#### DATA PROVIDED ####

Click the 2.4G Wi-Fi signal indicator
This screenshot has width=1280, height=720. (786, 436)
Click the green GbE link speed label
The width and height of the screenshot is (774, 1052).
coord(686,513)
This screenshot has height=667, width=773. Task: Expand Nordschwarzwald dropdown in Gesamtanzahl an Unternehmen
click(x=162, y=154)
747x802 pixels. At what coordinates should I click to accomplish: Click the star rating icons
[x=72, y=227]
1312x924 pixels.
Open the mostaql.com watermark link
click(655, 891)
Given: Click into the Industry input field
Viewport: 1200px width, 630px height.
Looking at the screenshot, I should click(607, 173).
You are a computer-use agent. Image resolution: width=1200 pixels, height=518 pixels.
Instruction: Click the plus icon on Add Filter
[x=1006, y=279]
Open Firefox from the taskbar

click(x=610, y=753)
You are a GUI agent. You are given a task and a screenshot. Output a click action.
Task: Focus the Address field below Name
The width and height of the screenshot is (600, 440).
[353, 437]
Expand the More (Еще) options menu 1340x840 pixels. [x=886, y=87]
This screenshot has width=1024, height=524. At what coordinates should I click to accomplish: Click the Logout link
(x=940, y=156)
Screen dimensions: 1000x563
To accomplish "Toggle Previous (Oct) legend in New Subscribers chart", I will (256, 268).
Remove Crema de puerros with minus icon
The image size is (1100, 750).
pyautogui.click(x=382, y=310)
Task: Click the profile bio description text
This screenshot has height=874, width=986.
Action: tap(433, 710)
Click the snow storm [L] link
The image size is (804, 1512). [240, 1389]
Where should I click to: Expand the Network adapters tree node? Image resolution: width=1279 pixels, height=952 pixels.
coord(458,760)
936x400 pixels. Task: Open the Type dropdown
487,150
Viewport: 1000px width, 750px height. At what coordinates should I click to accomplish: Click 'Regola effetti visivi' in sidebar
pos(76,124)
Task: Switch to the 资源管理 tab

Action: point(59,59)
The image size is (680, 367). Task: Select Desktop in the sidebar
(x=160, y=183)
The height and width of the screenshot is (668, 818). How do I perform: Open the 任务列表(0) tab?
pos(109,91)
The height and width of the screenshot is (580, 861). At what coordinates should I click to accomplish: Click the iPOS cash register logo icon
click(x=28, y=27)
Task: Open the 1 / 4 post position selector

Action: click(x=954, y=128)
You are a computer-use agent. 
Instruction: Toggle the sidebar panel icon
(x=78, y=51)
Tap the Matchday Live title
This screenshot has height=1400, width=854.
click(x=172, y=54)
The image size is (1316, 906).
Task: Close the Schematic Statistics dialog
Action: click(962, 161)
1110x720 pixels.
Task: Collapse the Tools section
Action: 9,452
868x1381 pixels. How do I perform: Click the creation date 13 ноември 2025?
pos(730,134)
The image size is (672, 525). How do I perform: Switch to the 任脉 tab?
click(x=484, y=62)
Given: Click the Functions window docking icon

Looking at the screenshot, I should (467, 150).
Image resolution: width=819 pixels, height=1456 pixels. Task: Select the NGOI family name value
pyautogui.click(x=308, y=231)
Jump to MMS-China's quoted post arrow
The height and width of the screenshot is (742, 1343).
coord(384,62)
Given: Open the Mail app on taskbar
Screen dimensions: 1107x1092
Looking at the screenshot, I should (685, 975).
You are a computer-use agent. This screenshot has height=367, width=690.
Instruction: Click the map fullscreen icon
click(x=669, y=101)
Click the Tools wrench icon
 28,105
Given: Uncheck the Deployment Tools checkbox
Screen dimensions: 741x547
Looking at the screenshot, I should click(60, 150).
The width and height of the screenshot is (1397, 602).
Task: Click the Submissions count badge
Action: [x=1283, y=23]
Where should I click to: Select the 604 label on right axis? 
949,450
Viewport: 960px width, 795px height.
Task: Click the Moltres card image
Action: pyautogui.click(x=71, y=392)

####

§ **WORK INSTRUCTIONS**: Reproduce exactly the line containing "Given: Open the Mail app on taskbar" and all lines after it through the end of the listing above; leave out every earlier line.

§ **EXERCISE ANSWER**:
Given: Open the Mail app on taskbar
Screen dimensions: 1107x1092
Looking at the screenshot, I should (685, 975).
You are a computer-use agent. This screenshot has height=367, width=690.
Instruction: Click the map fullscreen icon
click(x=669, y=101)
Click the Tools wrench icon
 28,105
Given: Uncheck the Deployment Tools checkbox
Screen dimensions: 741x547
Looking at the screenshot, I should click(60, 150).
The width and height of the screenshot is (1397, 602).
Task: Click the Submissions count badge
Action: [x=1283, y=23]
Where should I click to: Select the 604 label on right axis? 
949,450
Viewport: 960px width, 795px height.
Task: Click the Moltres card image
Action: pyautogui.click(x=71, y=392)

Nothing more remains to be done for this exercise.